Higher doses of the hormone should help protect such patients from excessive and eventually crippling declines in the density of their bones and from higher blood levels of harmful fats that could promote heart disease, researchers say. Earlier reports suggested growth hormone also helped maintain healthy muscle mass and lessened depression, a common complaint among patients.
A report on the study, conducted over two years at 12 U.S. and five Canadian medical centers, appears in the November issue of the Journal of Clinical Endocrinology & Metabolism.
Dr. Louis Underwood, professor of pediatrics at the University of North Carolina at Chapel Hill School of Medicine, led the research. Co-authors of the paper were Drs. Kenneth M. Attie and Joyce Baptista of Genentech Inc. of San Francisco and the Genentech Collaborative Study Group.
"We did this randomized, double-blind, placebo-controlled trial to improve our understanding of what doses we should give young adults who need treatment," said Underwood. "We believe our findings will change clinical practice in the United States and abroad."

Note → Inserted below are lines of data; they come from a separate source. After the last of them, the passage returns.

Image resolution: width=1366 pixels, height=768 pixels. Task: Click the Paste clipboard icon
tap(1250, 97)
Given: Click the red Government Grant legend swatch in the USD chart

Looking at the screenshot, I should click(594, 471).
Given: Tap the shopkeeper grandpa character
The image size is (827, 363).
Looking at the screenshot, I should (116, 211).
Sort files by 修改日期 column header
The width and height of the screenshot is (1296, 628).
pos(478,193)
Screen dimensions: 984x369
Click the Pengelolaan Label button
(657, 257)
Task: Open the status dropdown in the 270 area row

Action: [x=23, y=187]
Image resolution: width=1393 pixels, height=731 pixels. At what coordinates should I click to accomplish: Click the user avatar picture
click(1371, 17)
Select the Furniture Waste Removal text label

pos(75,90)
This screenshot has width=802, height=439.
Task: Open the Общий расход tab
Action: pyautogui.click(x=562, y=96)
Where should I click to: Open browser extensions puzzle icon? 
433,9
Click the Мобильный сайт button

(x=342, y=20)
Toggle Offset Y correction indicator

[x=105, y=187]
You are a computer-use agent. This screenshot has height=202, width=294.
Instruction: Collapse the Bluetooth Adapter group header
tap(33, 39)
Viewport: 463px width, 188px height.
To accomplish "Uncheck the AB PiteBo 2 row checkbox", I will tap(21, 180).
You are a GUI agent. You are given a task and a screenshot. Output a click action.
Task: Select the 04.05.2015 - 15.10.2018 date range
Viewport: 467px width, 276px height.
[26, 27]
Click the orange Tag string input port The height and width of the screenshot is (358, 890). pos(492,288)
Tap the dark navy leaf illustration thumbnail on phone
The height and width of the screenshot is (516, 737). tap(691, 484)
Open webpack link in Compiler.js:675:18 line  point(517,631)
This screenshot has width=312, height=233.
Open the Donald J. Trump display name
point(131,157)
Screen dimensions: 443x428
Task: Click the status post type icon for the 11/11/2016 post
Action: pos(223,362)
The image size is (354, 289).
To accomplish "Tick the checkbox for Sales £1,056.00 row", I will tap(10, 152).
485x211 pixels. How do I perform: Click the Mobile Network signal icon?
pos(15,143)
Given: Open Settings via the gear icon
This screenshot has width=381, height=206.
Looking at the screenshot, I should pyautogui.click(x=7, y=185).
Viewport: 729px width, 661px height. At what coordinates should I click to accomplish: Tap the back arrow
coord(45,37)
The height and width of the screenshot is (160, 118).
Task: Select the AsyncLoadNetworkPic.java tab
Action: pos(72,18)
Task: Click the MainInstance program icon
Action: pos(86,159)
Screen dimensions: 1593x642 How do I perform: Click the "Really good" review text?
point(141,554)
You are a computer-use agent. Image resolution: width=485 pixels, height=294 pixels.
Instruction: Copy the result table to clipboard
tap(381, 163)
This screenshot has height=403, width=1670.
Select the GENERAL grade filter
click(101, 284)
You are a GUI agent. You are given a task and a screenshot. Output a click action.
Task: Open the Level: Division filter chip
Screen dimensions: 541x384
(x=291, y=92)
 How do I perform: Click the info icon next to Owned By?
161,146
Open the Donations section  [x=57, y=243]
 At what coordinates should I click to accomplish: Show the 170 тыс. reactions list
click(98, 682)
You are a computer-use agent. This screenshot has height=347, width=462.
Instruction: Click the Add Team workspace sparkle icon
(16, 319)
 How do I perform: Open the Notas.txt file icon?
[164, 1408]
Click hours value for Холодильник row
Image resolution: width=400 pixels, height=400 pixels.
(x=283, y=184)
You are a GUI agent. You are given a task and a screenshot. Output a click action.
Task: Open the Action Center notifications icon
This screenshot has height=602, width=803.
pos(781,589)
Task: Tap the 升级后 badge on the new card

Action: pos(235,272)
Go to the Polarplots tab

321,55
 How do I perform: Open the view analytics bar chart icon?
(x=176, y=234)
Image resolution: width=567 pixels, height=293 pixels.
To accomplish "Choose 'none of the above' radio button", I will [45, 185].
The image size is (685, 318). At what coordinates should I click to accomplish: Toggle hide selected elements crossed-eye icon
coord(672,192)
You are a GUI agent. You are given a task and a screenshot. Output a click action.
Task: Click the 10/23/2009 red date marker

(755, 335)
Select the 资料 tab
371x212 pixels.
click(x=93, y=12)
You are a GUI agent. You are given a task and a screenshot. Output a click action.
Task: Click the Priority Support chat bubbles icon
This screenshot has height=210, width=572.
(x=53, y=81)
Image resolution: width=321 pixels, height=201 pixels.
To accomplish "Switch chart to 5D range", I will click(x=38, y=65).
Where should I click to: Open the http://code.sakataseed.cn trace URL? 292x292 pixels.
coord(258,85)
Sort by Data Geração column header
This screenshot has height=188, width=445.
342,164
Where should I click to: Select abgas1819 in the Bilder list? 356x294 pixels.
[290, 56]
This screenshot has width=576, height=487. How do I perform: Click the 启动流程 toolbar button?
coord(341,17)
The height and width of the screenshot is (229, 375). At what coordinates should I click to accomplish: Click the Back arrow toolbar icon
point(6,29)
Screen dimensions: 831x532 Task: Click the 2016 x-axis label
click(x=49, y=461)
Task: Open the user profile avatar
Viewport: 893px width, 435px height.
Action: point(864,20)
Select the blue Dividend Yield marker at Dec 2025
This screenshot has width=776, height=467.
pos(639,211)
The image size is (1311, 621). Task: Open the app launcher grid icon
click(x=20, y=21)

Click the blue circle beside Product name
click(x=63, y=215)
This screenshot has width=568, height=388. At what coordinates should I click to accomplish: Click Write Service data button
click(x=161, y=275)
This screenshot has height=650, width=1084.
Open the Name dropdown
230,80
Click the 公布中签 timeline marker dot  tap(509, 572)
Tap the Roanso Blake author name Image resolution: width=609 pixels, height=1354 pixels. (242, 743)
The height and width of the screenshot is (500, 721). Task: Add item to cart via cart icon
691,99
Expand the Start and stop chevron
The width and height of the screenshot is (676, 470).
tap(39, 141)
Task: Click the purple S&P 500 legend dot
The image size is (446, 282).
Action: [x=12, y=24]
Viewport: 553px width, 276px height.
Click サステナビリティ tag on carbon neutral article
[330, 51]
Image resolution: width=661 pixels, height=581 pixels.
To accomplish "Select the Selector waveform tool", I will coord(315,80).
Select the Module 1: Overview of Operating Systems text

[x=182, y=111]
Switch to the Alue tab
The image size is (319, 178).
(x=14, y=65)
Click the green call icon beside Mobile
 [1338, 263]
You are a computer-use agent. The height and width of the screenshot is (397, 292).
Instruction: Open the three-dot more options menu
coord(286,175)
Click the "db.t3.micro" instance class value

Typically, doctors treat growth hormone-deficient children with hormone doses that reach a peak in late adolescence when the naturally secreted compound reaches its maximum in healthy children, he said. As patients age into adulthood, clinicians often stop treatment to determine whether there is a continued need. If so, treatment is restarted at significantly lower doses since older adults need less growth hormone and cannot tolerate it as well as children.
"Besides the placebo, which is inactive, we tested a dose of 25 micrograms per kilogram of body weight per day and also a dose that was half that large," Underwood said. "The 25 microgram dose is about half of what is used in children."
The medical scientists studied 39 men and 25 women, all under age 35, and looked especially at what happened to their bone mineral density, depending on whether or not they received growth hormone and how much.
"Compared with the placebo group, patients who got 12.5 micrograms showed better bone mineral density after two years," Underwood said. "Those who received 25 micrograms per kilogram daily showed an even greater and more sustained effect."
Both growth hormone-treated groups had similar changes in body composition at six months -- decreased fat and increased lean mass -- but some improvements were later lost in the lower-dose group, he said.
"A significant decrease in low-density lipoprotein cholesterol, which is believed to be bad for a person's health, was seen only in the higher growth hormone dose group," Underwood said. "We did not observe significant changes in quality of life or echocardiograph measures."
Adverse effects among study groups were about the same except that the hormone-treated groups showed more swelling, a common side effect of such treatment in adults, he said.
Genentech supported the research. Collaborating institutions in the United States included Children's Hospital Medical Center in Cincinnati, Kansas Medical Center, the Medical College of Wisconsin, the Oregon Health Sciences University, Stanford University and the universities of California at Los Angeles and Michigan. Canadian institutions included Children's Hospital in Winnipeg, Children's Hospital of Western Ontario, Central University Hospital in Sherbrooke, Quebec, the Research Center of Hotel-Dieu of Montreal and Central Hospital of Laval University in Ste.-Foy, Quebec.
In the 1970s, Dr. Judson J. Van Wyk, Underwood and UNC colleagues purified a compound known as IGF-1 and developed an assay for it. IGF-1, or insulin-like growth factor 1, is a growth-hormone-dependent protein that mediates many of the growth-promoting actions of growth hormone.
Now, doctors around the world monitor the effect of growth hormone therapy in hormone-deficient adults by testing their levels of IGF-1, which is made throughout the body but chiefly in the liver. The brain's pea-sized pituitary gland produces growth hormone.